Milestone 2: AGC Controller & Reconciler (Days 5–10)

See docs/plan/milestone-2.md for the implementation plan and current status.

  • Deliverable: A deployable AGC scaffolded with controller-runtime/kubebuilder that reconciles RunnerGroup CRs into adaptive listener goroutine pools: one permanent goroutine at rest, spawning additional goroutines on demand up to maxListeners during bursts, with idle goroutines shutting down once the queue drains. Includes the Token Manager (mutex-protected installation token with T-5min proactive refresh), the per-job RenewJob loop, the maxWorkers simple pod-count ceiling (enforced without PriorityClass when priorityTiers is absent), and the polling implementation lifted from the Milestone 1 probe. Unit tests cover create/update/delete lifecycle transitions, goroutine spawn/kill/leak detection (via goleak.VerifyNone), idle-shutdown triggering after 50 consecutive empty 202 responses, and clock-based assertions that token refresh fires before expiry without interrupting in-flight goroutines.
  • Success Criteria: Creating, scaling maxListeners, and deleting a RunnerGroup in a local kind cluster produces no goroutine leaks (verified via pprof and goleak) and no orphaned Kubernetes resources. The goroutine count at rest is exactly one per RunnerGroup regardless of maxListeners setting. Token refresh completes without goroutines restarting.

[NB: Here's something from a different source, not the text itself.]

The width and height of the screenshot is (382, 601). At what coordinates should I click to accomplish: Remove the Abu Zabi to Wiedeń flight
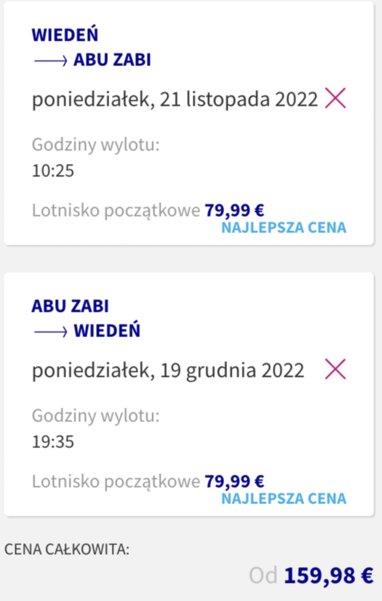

Milestone 3: Worker Pod & Pipe Handoff (Days 11–16)

See docs/plan/milestone-3.md for the implementation plan and current status.

  • Deliverable: A worker container image plus the pod-provisioning logic in the AGC: Dockerfile, entrypoint wrapper (Go binary that reads the mounted payload Secret and writes to Named Pipes), Secret mount logic, and the AcquireJob → pod-create handoff sequence. The Named Pipe handoff is the underdocumented part of this milestone — start by validating the wrapper with the static decrypted payload from Milestone 1 before wiring it into pod creation, so the pipe semantics can be debugged without a live GitHub trigger in the loop.
  • Success Criteria: A real workflow job dispatched from GitHub appears in the Actions UI with correct step output, timing, and a green checkmark. The worker container exits with code 0 on success, and both the pod and the job Secret are garbage-collected by the AGC.

Milestone 4: Gateway Manager Controller + Proxy (Days 17–22)

See docs/plan/milestone-4.md for the implementation plan and current status.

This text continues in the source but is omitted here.